Segment Start: Task input

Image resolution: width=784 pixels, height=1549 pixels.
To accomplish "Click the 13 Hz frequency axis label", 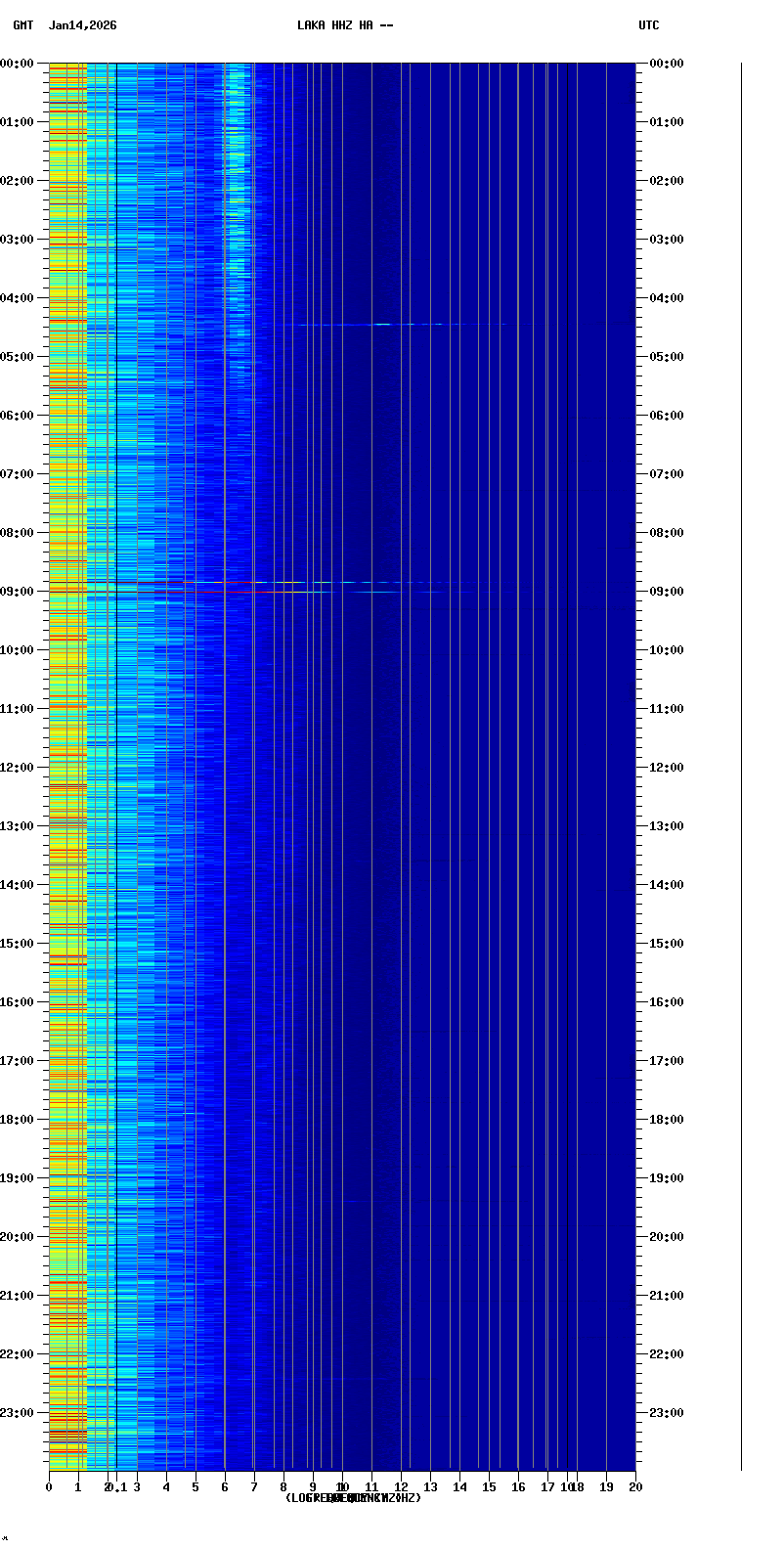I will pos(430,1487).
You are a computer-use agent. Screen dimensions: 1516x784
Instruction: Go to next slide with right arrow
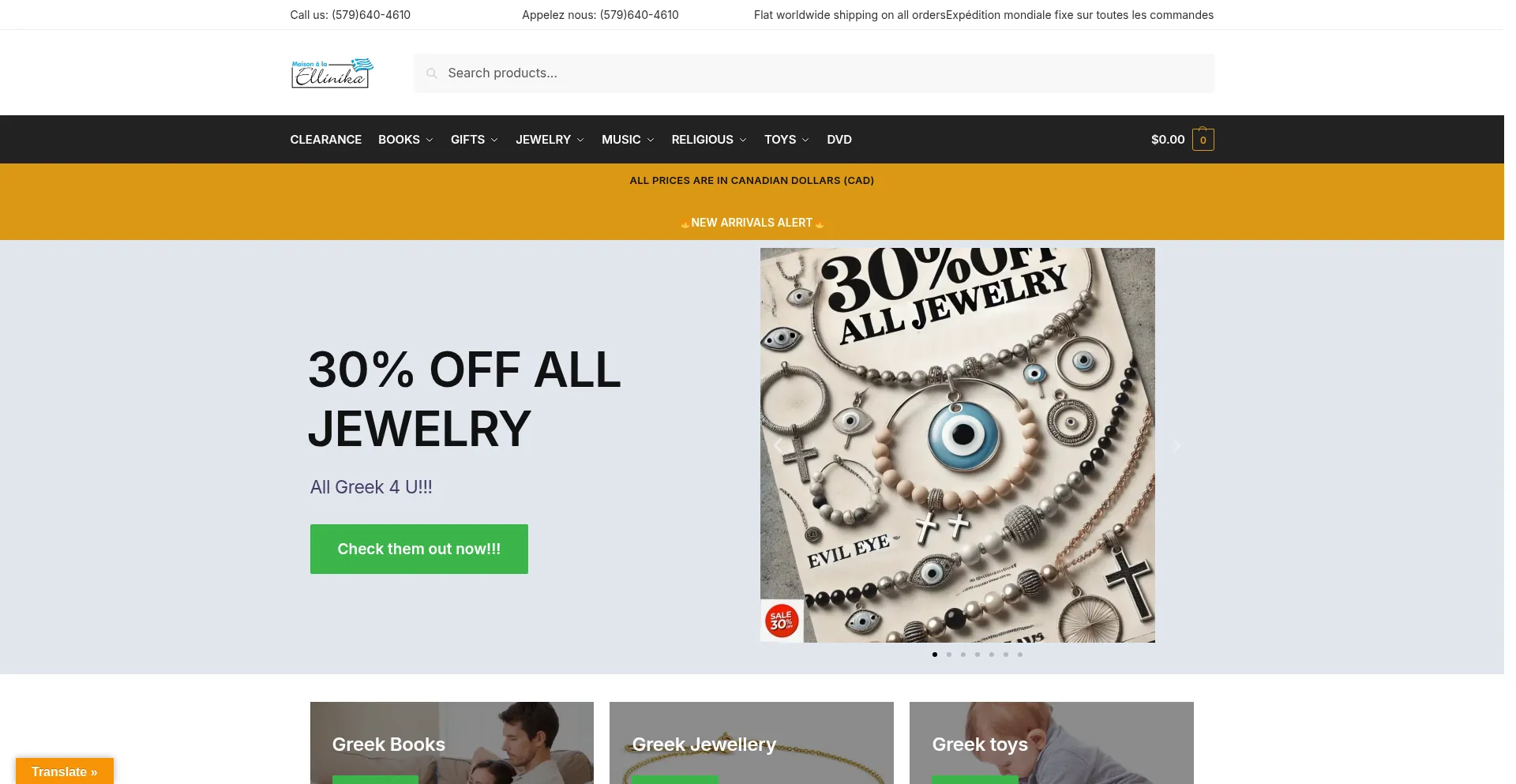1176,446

Segment End: Task input
Segment Start: Task input

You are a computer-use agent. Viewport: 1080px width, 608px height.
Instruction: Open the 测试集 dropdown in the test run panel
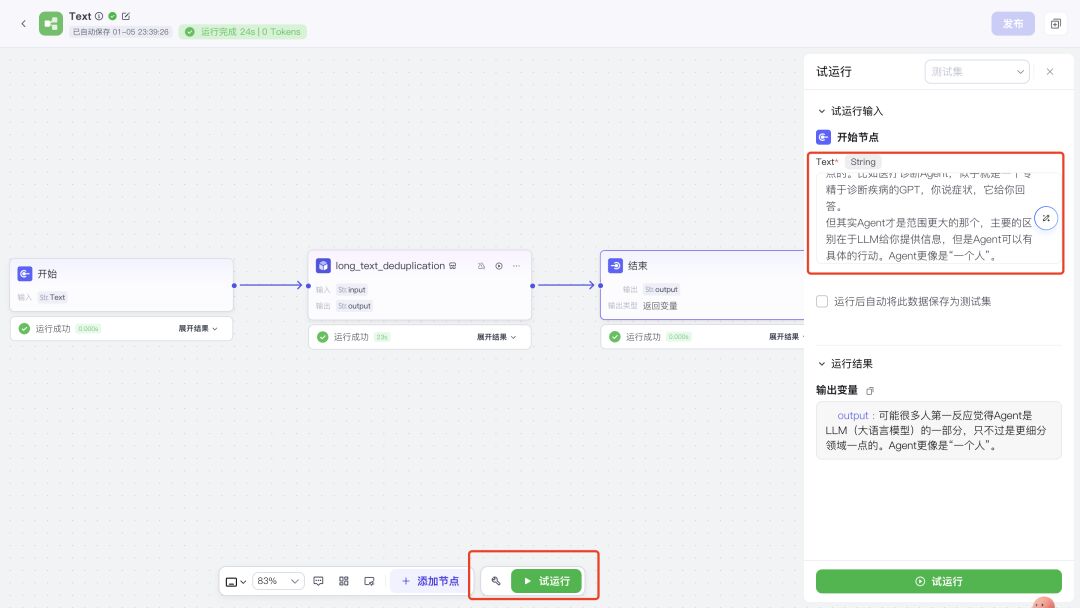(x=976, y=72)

Segment End: Task input

About this task
Scan the listing for the string "width", then copy every line where it appears.

Task result
Image resolution: width=784 pixels, height=1549 pixels.
You are a computer-use agent. Viewport: 1080px width, 608px height.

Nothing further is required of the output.